Q: The function $f(\theta) = \cos^4\! \theta$ is a nice smooth function, so will have a Fourier series expansion. That is, it will have an expansion as a sum of functions $\cos j \theta$ and $\sin j \theta$ with real coefficients. Determine what the expansion is.

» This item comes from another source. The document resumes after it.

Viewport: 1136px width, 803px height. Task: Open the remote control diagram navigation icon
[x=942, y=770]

For reference, the Fourier coefficients are:
\begin{align*} c_n &= \frac{1}{2\pi} \int_0^{2 \pi} f(t) e^{-int} \, dt = \frac{1}{2\pi} \int_0^{2 \pi} f(t) \left( \cos (nt) - i \sin (nt) \right) \, dt \\ \end{align*}
The coefficients give the Fourier Series expansion:
\begin{align*} f(t) &= \sum\limits_{n=0}^\infty c_n e^{int} = \sum\limits_{n=0}^\infty c_n \left( \cos (nt) + i \sin (nt) \right) \\ \end{align*}
One route is to plug $f(\theta)$ into the equation for the Fourier series coefficients:
\begin{align*} c_n &= \frac{1}{2\pi} \int_0^{2 \pi} \cos^4 t \cdot \left[ \cos (nt) - i \sin (nt) \right] \, dt \\ \end{align*}
That integral is looking complex. I suspect there is an easier solution to this problem?

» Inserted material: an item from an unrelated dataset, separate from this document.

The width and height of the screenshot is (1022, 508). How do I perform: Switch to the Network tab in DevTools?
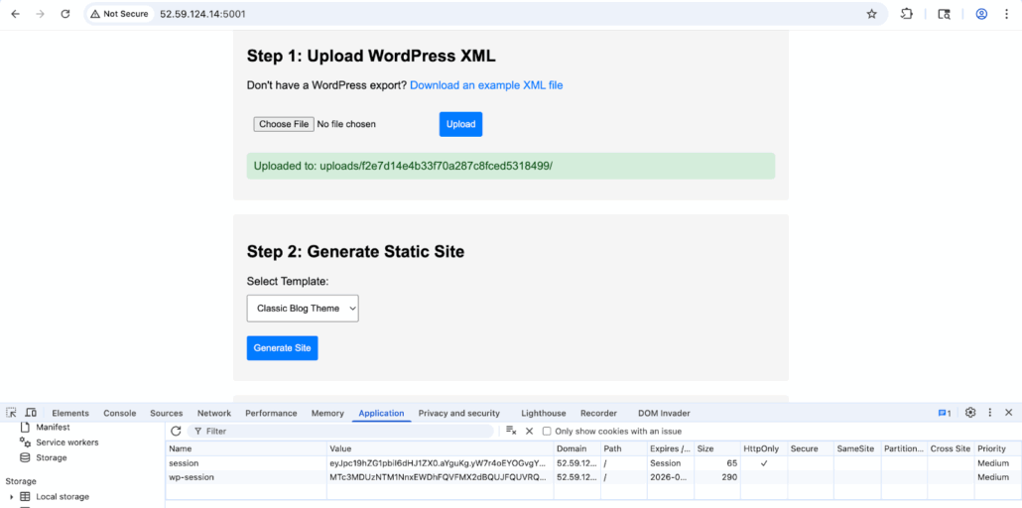pyautogui.click(x=213, y=414)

Using $$\cos^2(\theta )=\frac{1+\cos(2\theta )}{2},$$ one get $$\cos^4(\theta )=\frac{1+2\cos(2\theta )+\cos^2(2\theta )}{4}=\frac{1+2\cos(2\theta )+\frac{1+\cos(4\theta )}{2}}{4}$$ $$=\frac{3}{8}+\frac{1}{2}\cos(2\theta )+\frac{1}{8}\cos(4\theta ).$$